** GIVEN PASSAGE follows **

The simple button mushroom isn’t alone anymore in the grocery store.
Well-stocked markets are offering chanterelles, shiitakes, porcinis, even vibrant red lobster mushrooms or pricey perfumed matsutakes.
The mushrooming supply is a potential bonanza for home cooks. But, as personal chef and cooking instructor Becky Selengut found in her Seattle cooking classes, it’s also confounding.
"People were saying they were intimidated by the supermarkets now having eight, nine, 10 different kinds of mushrooms" when they had only cooked with one, she said. Her answer: A new book, "Shroom: Mind-bendingly Good Recipes for Cultivated and Wild Mushrooms" (Andrews McMeel, $35). It's an introduction, in her accomplished and witty way, to 15 reasonably common mushroom varieties, with advice on how to select and cook them.
She makes caponata with king trumpet mushrooms, sautés maitakes into tikka masala, and tucks diced hedgehog mushrooms and bacon into a “hog and bacon” omelet, among many globe-spanning options.

** End of GIVEN PASSAGE **
** DATASET EXCERPTS follows **

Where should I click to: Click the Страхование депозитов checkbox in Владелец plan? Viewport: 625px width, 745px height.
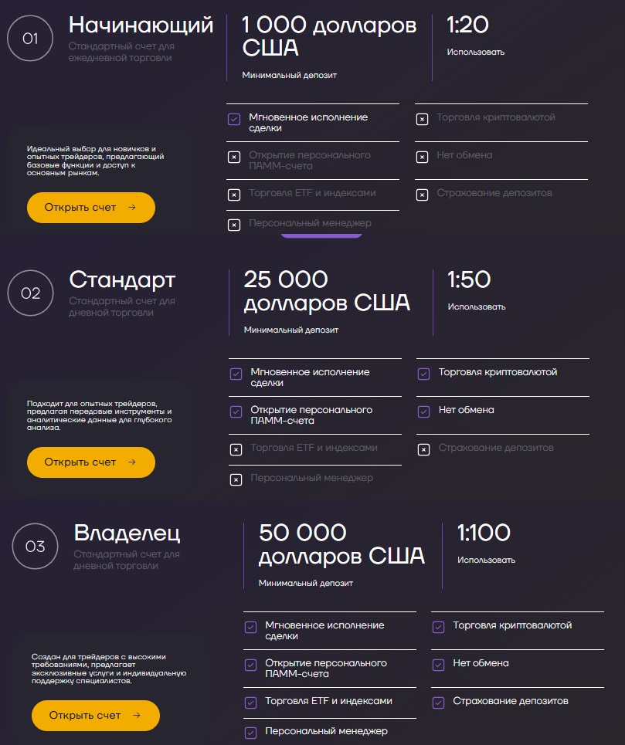click(x=438, y=703)
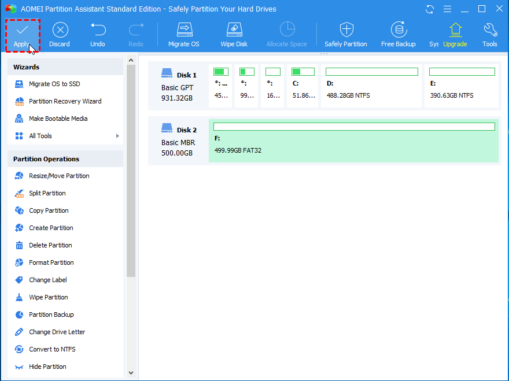Select the F: partition on Disk 2

tap(353, 142)
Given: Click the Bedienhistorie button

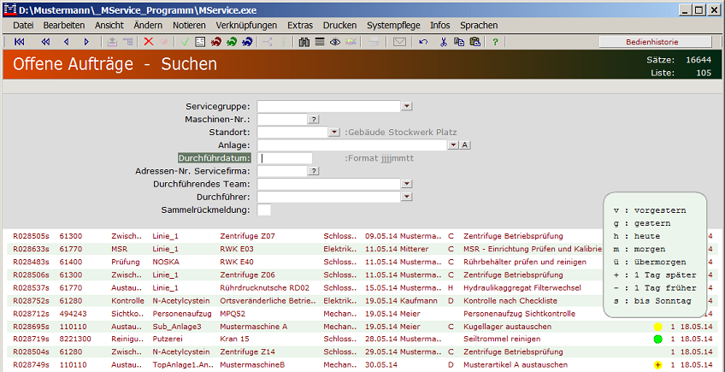Looking at the screenshot, I should 654,41.
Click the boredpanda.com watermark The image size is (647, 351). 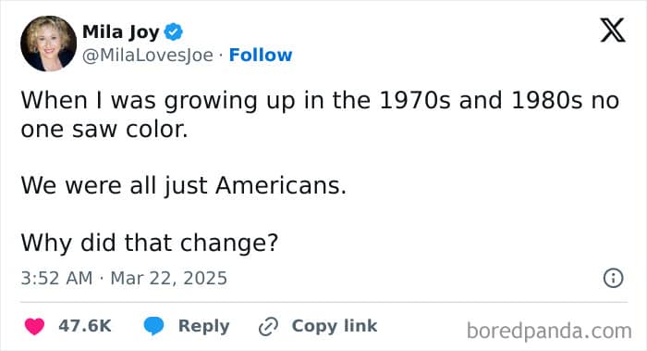(549, 332)
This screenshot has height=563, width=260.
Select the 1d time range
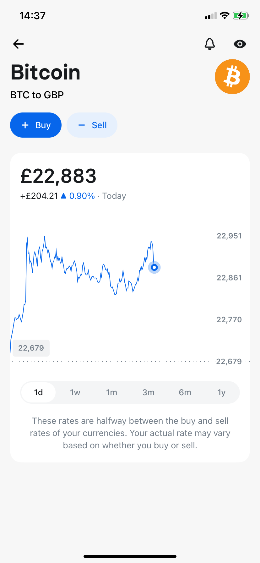pyautogui.click(x=38, y=392)
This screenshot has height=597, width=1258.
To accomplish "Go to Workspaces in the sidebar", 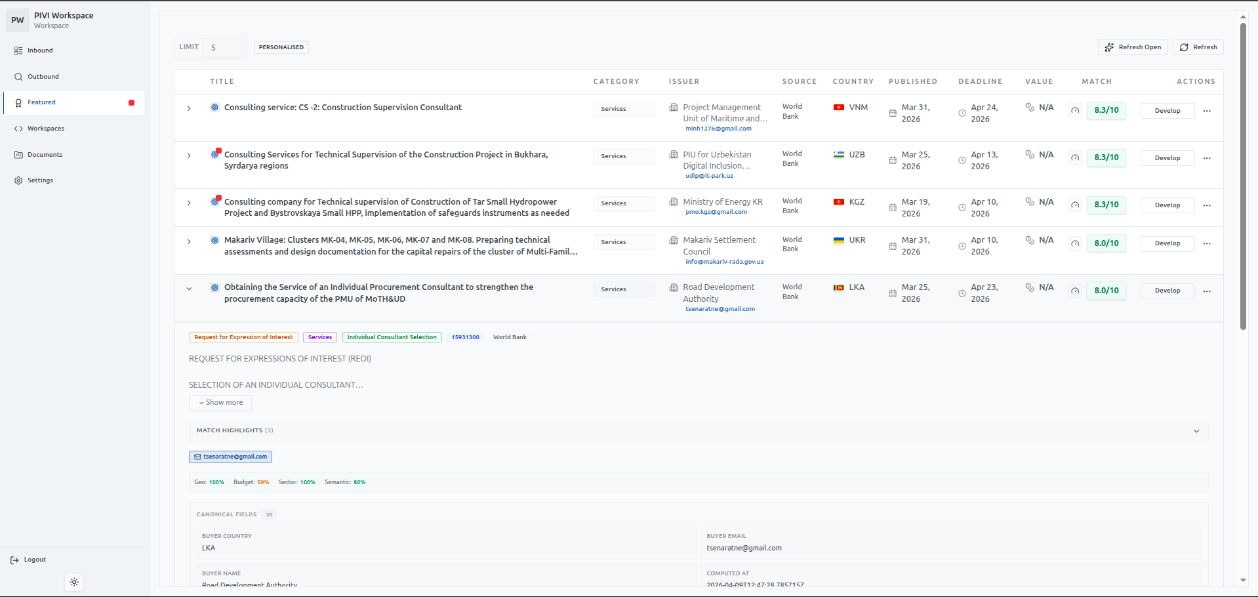I will pyautogui.click(x=45, y=129).
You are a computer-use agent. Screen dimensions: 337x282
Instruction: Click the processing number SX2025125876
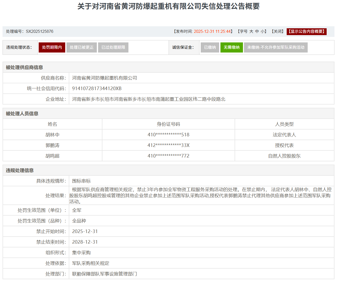click(39, 32)
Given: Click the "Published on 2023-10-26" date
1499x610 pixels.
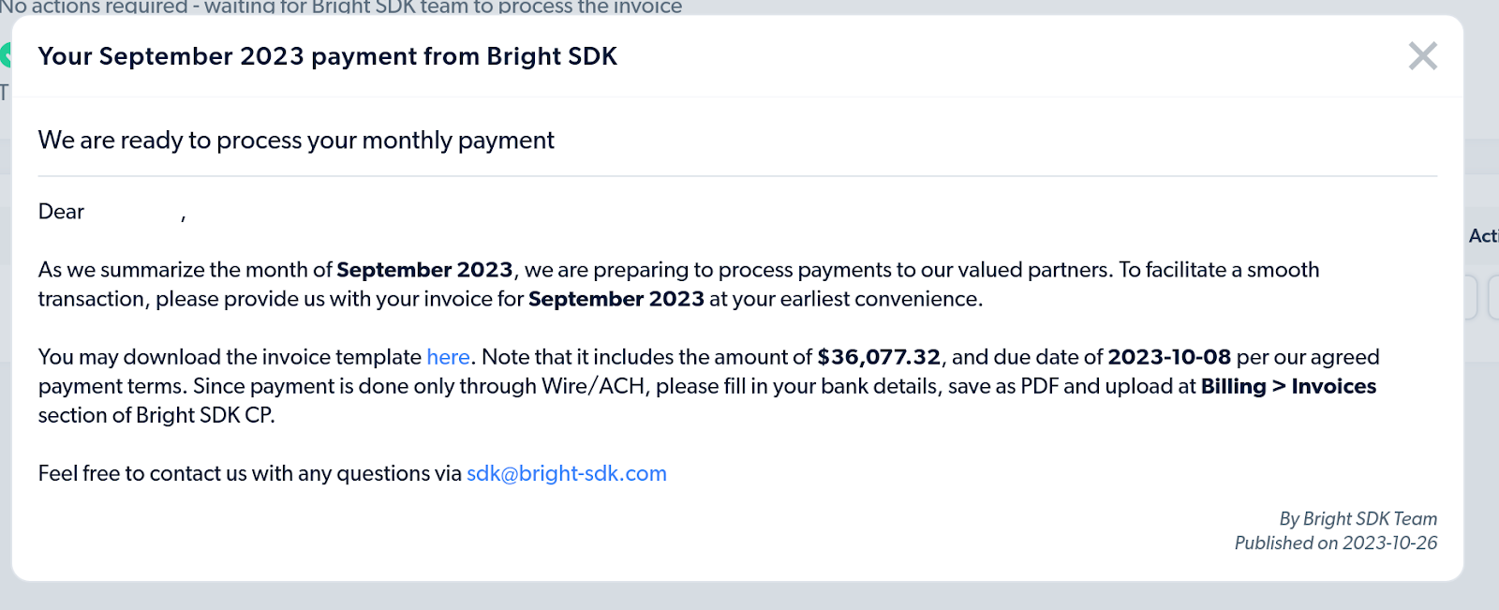Looking at the screenshot, I should (x=1335, y=543).
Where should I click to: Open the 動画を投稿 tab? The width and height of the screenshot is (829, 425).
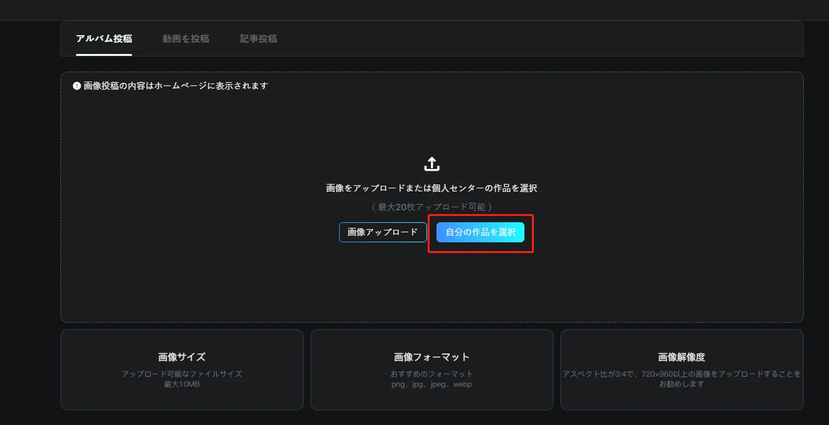pyautogui.click(x=186, y=39)
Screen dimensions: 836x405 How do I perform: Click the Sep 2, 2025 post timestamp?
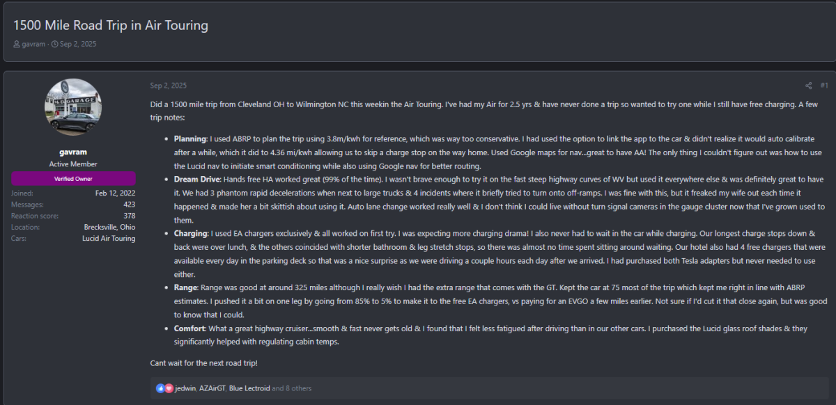168,86
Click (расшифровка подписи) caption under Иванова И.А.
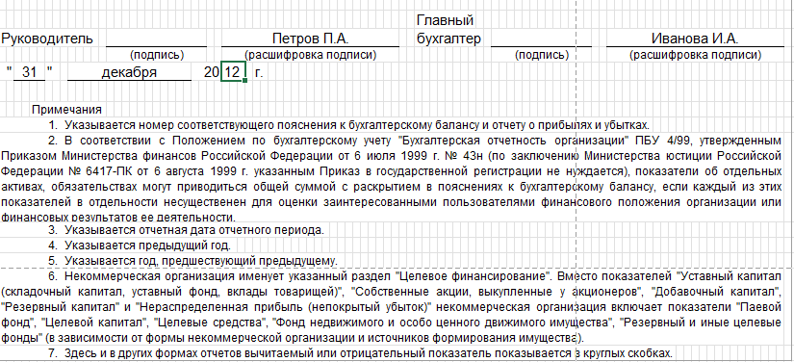This screenshot has width=794, height=362. [x=695, y=55]
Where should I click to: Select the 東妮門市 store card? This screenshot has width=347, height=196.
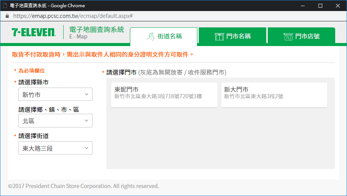pos(164,95)
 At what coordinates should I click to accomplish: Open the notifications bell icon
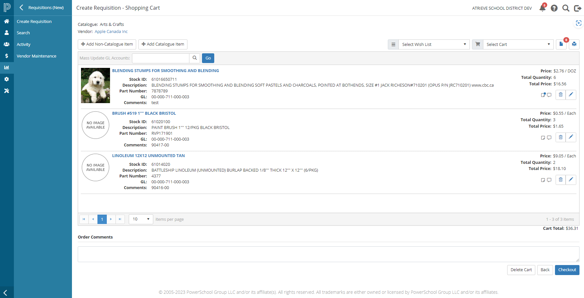pyautogui.click(x=542, y=8)
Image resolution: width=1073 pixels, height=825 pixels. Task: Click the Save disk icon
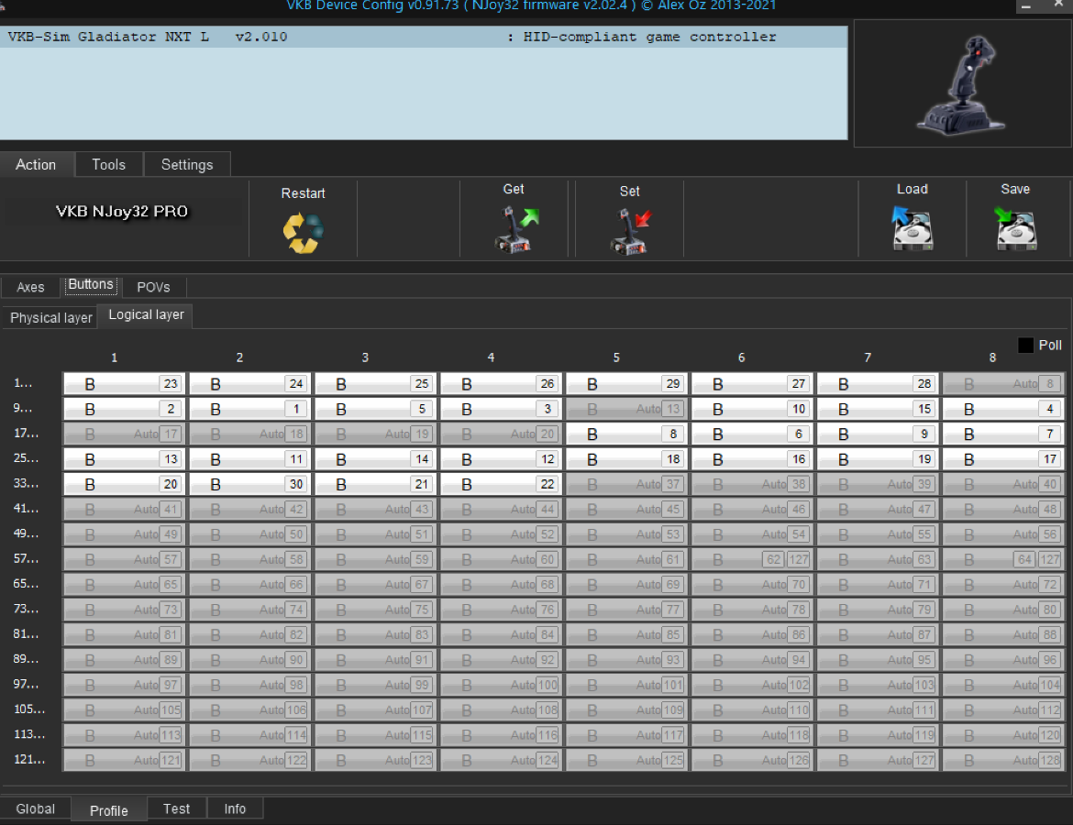[1015, 229]
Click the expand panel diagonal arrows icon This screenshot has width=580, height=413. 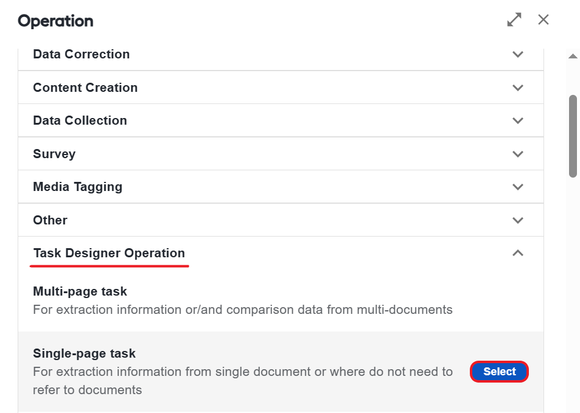(x=514, y=19)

** End of DATASET EXCERPTS **

**WHAT YOU WILL DO**:
#1 According to the mushroom passage, how many mushroom varieties does Becky Selengut's book introduce?
#2 Translate this sentence from the mushroom passage into Spanish: "The simple button mushroom isn’t alone anymore in the grocery store."
#3 Say whether each statement agrees with the mushroom passage, and support each answer with the deciding words from the text.
(a) Becky Selengut teaches cooking classes in Seattle.
(b) Her book covers 25 mushroom varieties.
(c) She uses maitakes in a tikka masala.
The rows are not needed for any of this work.

**EXPECTED RESPONSES**:
#1 It introduces 15 reasonably common mushroom varieties.

#2 El sencillo champiñón blanco ya no está solo en el supermercado.

#3
(a) Yes: "her Seattle cooking classes"
(b) No: "15 reasonably common mushroom varieties"
(c) Yes: "sautés maitakes into tikka masala"